● **WORK TASK**: Reproduce, exactly and in full, only the lines below from the one containing "Email Us Here (158, 1910)" through the one containing "JenRus Marketing (204, 567)".
......
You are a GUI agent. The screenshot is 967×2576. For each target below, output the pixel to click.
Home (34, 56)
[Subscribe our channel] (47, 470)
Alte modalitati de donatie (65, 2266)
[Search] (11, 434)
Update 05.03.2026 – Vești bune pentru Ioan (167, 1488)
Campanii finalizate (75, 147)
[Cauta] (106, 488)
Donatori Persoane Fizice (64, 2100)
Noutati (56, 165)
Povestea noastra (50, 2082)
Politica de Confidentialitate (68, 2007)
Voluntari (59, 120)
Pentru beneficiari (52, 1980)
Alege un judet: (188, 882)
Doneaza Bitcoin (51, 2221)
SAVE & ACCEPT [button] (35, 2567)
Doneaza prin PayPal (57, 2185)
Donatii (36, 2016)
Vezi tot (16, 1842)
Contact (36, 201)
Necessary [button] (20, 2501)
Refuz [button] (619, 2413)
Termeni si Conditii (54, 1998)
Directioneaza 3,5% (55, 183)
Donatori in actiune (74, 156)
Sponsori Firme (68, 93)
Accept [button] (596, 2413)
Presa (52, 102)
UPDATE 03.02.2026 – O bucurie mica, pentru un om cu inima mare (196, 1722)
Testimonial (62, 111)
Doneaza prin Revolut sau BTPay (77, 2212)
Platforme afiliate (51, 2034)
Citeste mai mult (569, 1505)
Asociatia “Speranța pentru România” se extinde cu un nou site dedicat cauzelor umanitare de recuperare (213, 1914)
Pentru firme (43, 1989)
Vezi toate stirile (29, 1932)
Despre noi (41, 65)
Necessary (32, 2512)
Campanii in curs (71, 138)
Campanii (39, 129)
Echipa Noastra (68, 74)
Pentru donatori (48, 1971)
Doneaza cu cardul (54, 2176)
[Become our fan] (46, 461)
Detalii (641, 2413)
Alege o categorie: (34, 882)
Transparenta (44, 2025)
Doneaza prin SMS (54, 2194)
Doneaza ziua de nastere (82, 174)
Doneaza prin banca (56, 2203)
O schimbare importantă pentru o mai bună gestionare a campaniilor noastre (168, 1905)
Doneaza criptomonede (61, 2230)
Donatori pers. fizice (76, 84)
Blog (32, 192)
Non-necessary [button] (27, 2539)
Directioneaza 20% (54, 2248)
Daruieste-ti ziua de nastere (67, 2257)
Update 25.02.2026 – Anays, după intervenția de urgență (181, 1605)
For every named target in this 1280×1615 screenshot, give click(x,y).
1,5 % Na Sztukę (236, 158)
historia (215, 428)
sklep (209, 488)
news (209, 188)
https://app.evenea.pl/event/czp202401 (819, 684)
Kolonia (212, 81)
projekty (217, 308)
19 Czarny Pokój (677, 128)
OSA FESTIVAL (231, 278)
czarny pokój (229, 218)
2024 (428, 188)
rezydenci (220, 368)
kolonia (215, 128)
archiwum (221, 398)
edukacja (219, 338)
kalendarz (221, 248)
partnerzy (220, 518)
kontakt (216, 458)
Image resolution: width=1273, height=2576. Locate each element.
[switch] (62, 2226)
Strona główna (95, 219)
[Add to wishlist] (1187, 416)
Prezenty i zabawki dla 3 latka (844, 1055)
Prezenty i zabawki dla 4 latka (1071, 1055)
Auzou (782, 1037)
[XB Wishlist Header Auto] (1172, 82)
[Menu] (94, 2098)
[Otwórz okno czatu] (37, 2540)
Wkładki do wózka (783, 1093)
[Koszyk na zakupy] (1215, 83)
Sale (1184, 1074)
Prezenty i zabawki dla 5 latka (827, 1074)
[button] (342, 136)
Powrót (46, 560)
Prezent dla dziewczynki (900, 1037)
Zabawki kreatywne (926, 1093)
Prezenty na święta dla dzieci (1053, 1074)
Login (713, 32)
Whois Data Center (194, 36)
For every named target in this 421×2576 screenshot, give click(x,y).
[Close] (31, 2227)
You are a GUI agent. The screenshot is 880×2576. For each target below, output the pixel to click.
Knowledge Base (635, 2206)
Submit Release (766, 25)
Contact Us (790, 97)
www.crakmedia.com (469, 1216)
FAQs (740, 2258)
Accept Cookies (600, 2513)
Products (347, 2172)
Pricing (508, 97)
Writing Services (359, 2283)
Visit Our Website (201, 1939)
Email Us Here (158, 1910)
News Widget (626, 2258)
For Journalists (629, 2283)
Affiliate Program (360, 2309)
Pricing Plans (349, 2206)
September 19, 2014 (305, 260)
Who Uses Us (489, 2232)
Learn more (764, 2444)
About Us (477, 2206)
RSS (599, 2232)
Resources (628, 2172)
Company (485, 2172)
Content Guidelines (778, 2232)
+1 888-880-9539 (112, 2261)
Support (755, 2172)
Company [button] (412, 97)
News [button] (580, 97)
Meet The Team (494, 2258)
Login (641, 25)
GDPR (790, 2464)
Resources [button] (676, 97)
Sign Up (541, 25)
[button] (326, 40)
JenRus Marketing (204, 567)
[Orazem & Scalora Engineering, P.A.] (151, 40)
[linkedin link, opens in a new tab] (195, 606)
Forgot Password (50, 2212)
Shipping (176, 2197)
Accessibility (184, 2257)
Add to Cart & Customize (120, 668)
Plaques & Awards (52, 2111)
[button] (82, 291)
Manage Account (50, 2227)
......
● **ANSWER BOX**:
Email Us Here (158, 1910)
News Widget (626, 2258)
For Journalists (629, 2283)
Affiliate Program (360, 2309)
Pricing Plans (349, 2206)
September 19, 2014 (305, 260)
Who Uses Us (489, 2232)
Learn more (764, 2444)
About Us (477, 2206)
RSS (599, 2232)
Resources (628, 2172)
Company (485, 2172)
Content Guidelines (778, 2232)
+1 888-880-9539 (112, 2261)
Support (755, 2172)
Company [button] (412, 97)
News [button] (580, 97)
Meet The Team (494, 2258)
Login (641, 25)
GDPR (790, 2464)
Resources [button] (676, 97)
Sign Up (541, 25)
[button] (326, 40)
JenRus Marketing (204, 567)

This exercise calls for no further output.